How Slab measures real usage without cookies, consent banners, or a meeting with your DPO.

“Cookieless” gets thrown around a lot. Here’s what it actually means in Slab, in plain language.

What we don’t do

We don’t drop a cookie. We don’t fingerprint your device. We don’t try to follow you across other websites. There’s no profile of “you” being built and sold.

What we do instead

When someone visits your product, Slab records the event — “page viewed”, “signed up”, “upgraded” — along with coarse, non-identifying context like country and device type. IP addresses are truncated before they’re ever stored, so we keep enough to know “someone in Germany on mobile” and nothing more.
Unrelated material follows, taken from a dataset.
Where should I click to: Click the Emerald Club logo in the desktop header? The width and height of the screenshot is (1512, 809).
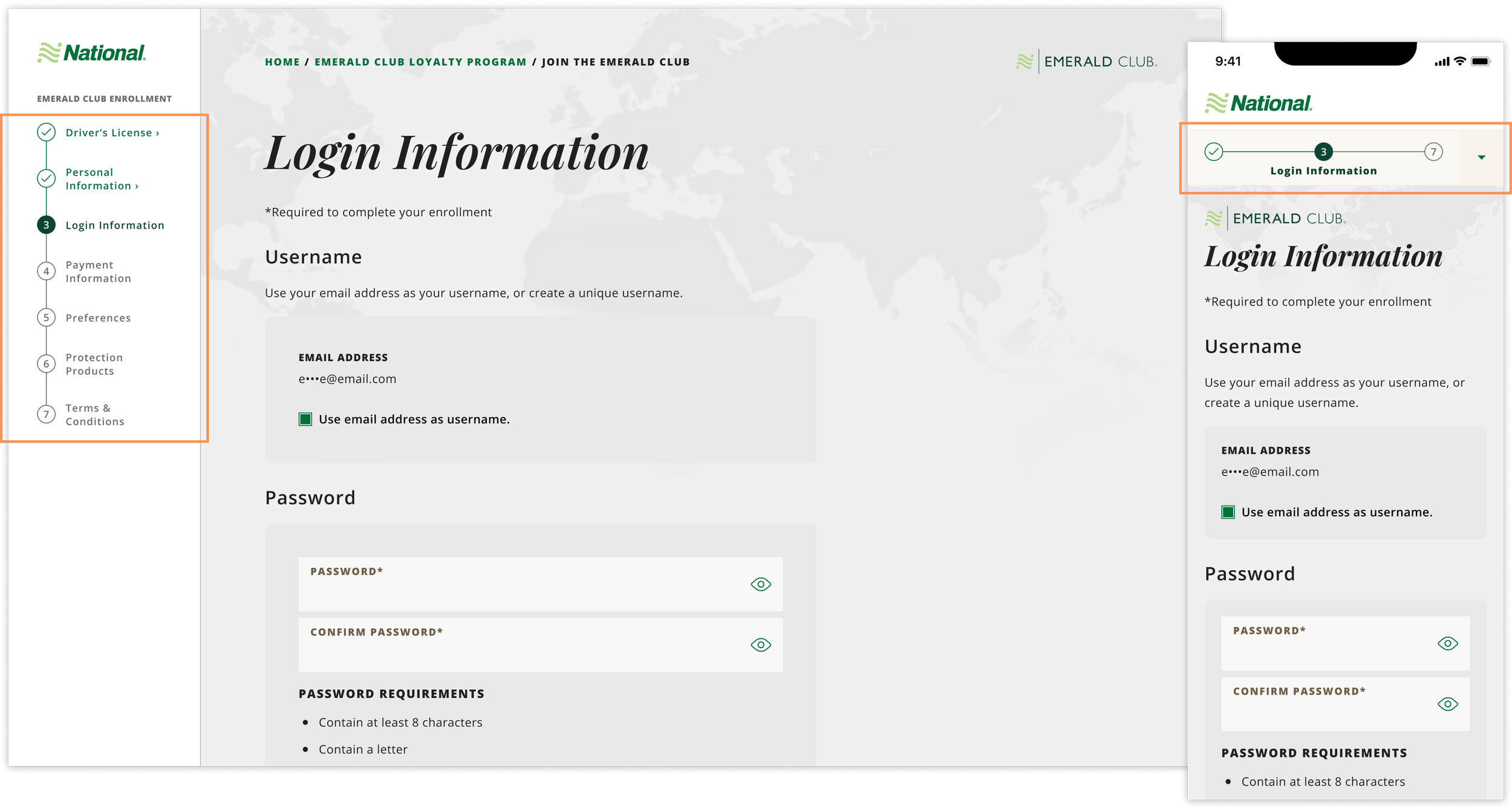click(1086, 62)
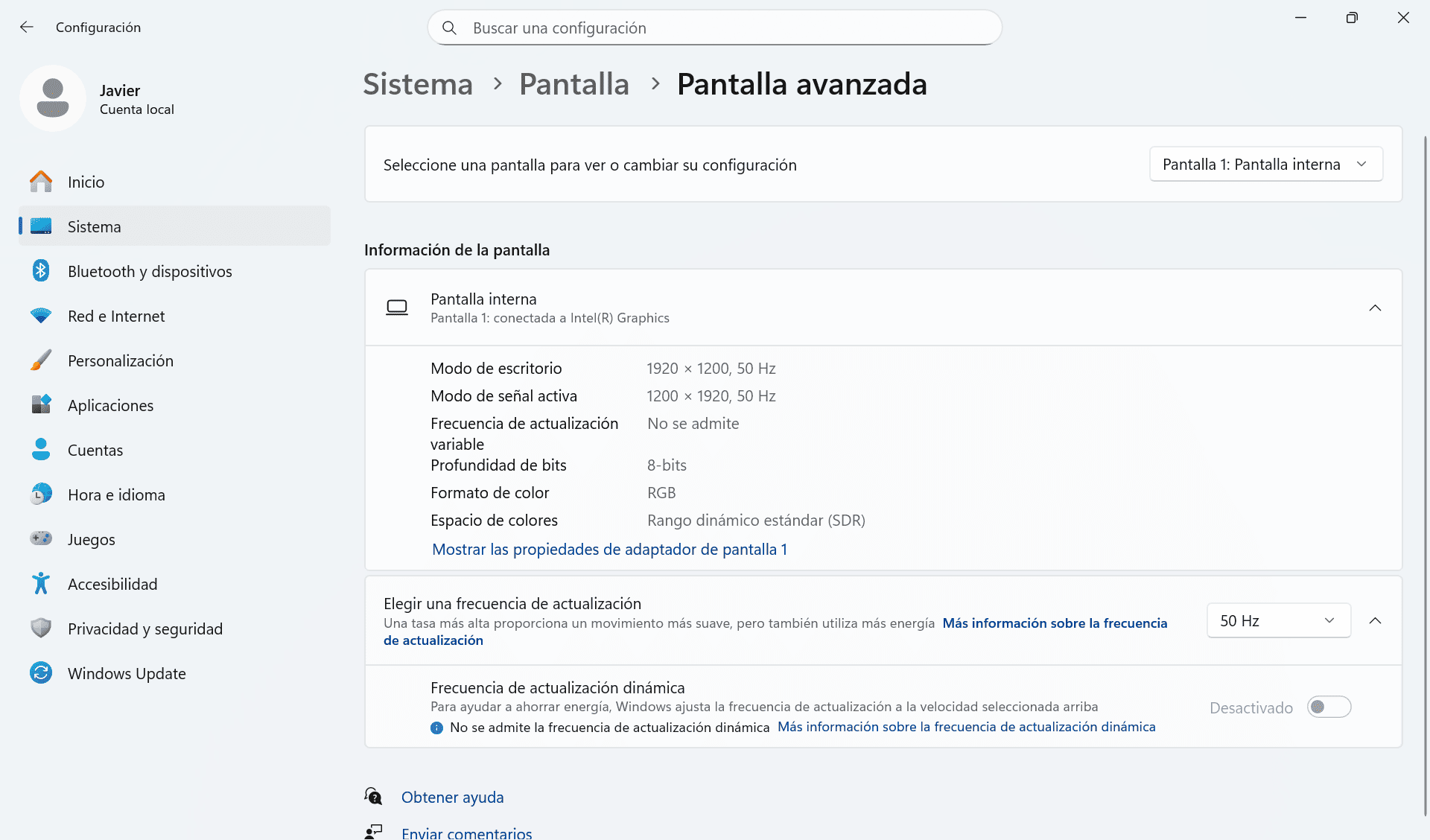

To count returning visitors without a cookie, we use a daily-rotating, salted hash that can’t be reversed and resets every 24 hours. Good enough to measure retention. Useless for tracking a person.

Why this matters for you

Because there’s no personal data and no cross-site tracking, in most jurisdictions you can run Slab without a consent banner. That’s not legal advice — talk to your own counsel — but it’s the whole reason we built it this way.

Fewer banners, faster pages, happier users, calmer lawyers.

The trade-off

You give up creepy individual-level tracking. For 95% of teams, that was never the point. You wanted to know if the product is working. You still can.